The latest borrowing accounts for about 49 percent of the cost of acquiring Whyte&Mackay. Officials earlier said that about two-thirds of the requirement would be covered by debt and the balance by equity.
Emperador is now awaiting regulatory approvals of its £430-million deal to take over the European beverage firm. The Dalmore heritage of its distillery can be traced back to King Alexander III of Scotland in the year 1263.
Last May, Emperador outbid a number of global consumer powerhouses such as French luxury goods conglomerate LVMH Moet Hennessy Louis Vuitton SA, American liquor-maker Brown-Forman (makers of Jack Daniel’s whisky), Gruppo Campari of Italy and Russian billionaire Roustam Tariko, producer of Russian Standard vodka to bag a deal to take over Whyte&Mackay.
India’s United Spirits Ltd. agreed to sell its Whyte&Mackay scotch whisky unit to satisfy British antitrust concerns. The acquisition is awaiting clearance from the Reserve Bank of India, whose nod was needed because the sale would result in a significant write-off of loan amounts recoverable by United Spirits from its British subsidiary.

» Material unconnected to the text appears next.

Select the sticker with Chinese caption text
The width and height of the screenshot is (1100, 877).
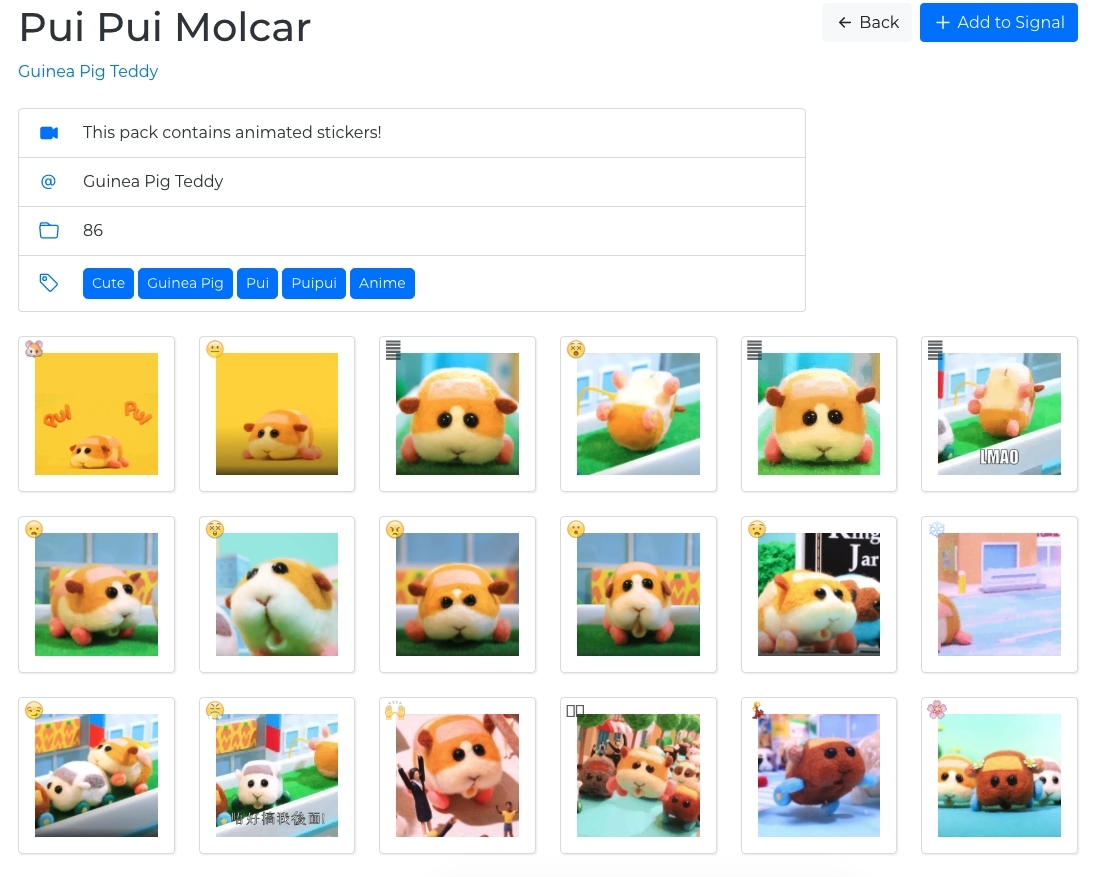tap(277, 775)
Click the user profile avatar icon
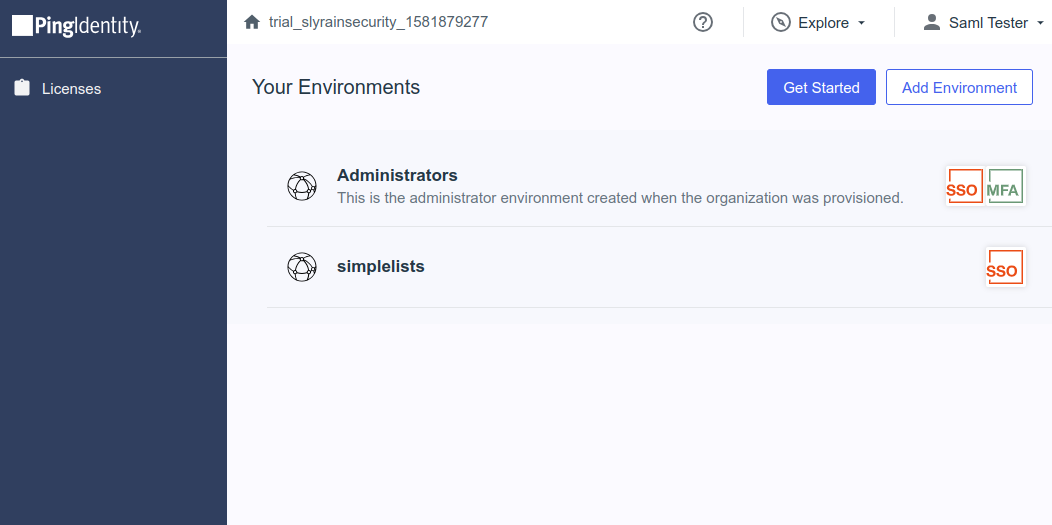This screenshot has width=1052, height=525. [x=931, y=22]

Previously, United Spirits was owned by Indian tycoon Vijay Mallya, who had to sell out after the collapse of Kingfisher Airlines. But as Diageo’s takeover of United Spirits was feared to jack up whisky pricing in the United Kingdom, the sale of Whyte&Mackay was made to ease regulators’ concerns.
For Emperador, the investment is part of its expansion road map in Europe, the first among Philippine conglomerates to do so in the beverage space in recent history.